------ Extracted records ------

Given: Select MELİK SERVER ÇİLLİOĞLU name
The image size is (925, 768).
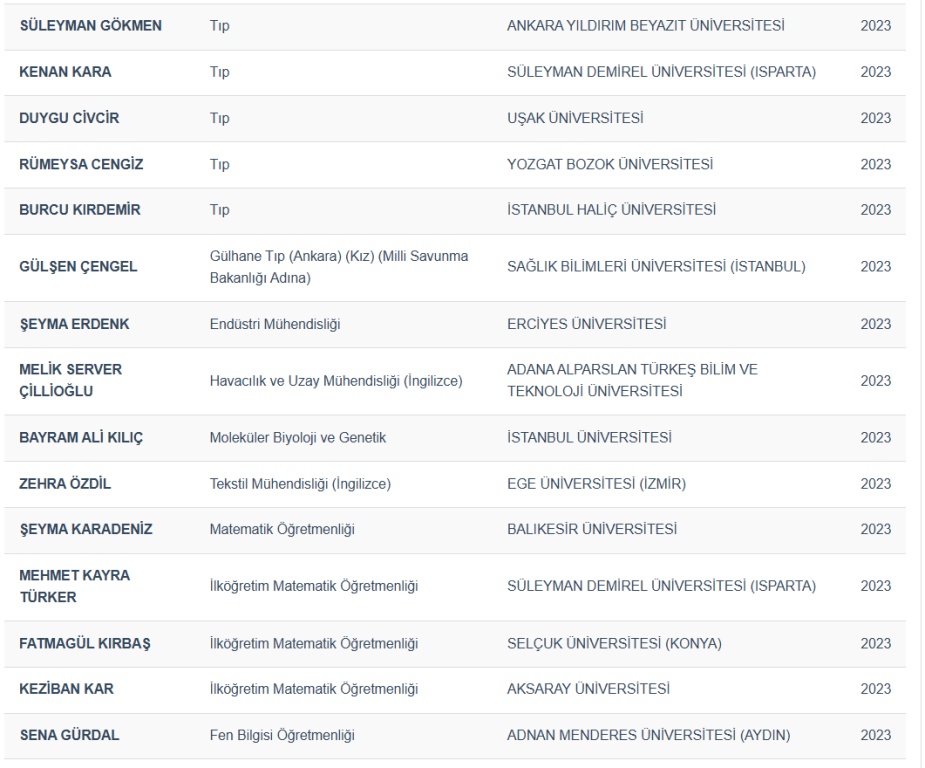Looking at the screenshot, I should coord(71,380).
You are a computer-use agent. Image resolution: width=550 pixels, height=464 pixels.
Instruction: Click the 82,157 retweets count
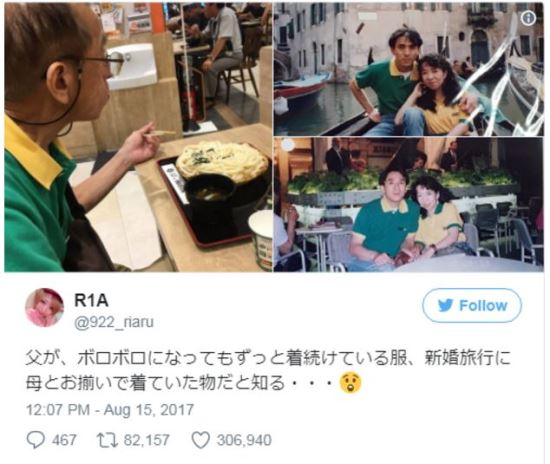[146, 440]
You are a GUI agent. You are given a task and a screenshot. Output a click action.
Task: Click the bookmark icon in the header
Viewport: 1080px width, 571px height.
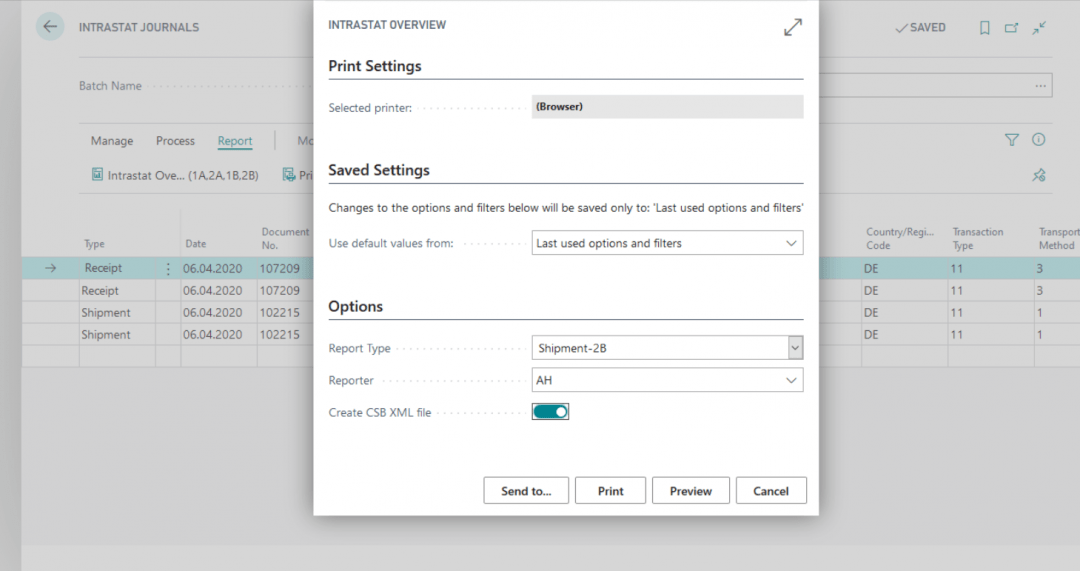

------

▸ **Task instructions**
Without the pictures, retype all of the data above exactly.

▸ **Output for this task**
Given: Select MELİK SERVER ÇİLLİOĞLU name
The image size is (925, 768).
Looking at the screenshot, I should coord(71,380).
You are a computer-use agent. Image resolution: width=550 pixels, height=464 pixels.
Instruction: Click the 82,157 retweets count
[146, 440]
You are a GUI agent. You are given a task and a screenshot. Output a click action.
Task: Click the bookmark icon in the header
Viewport: 1080px width, 571px height.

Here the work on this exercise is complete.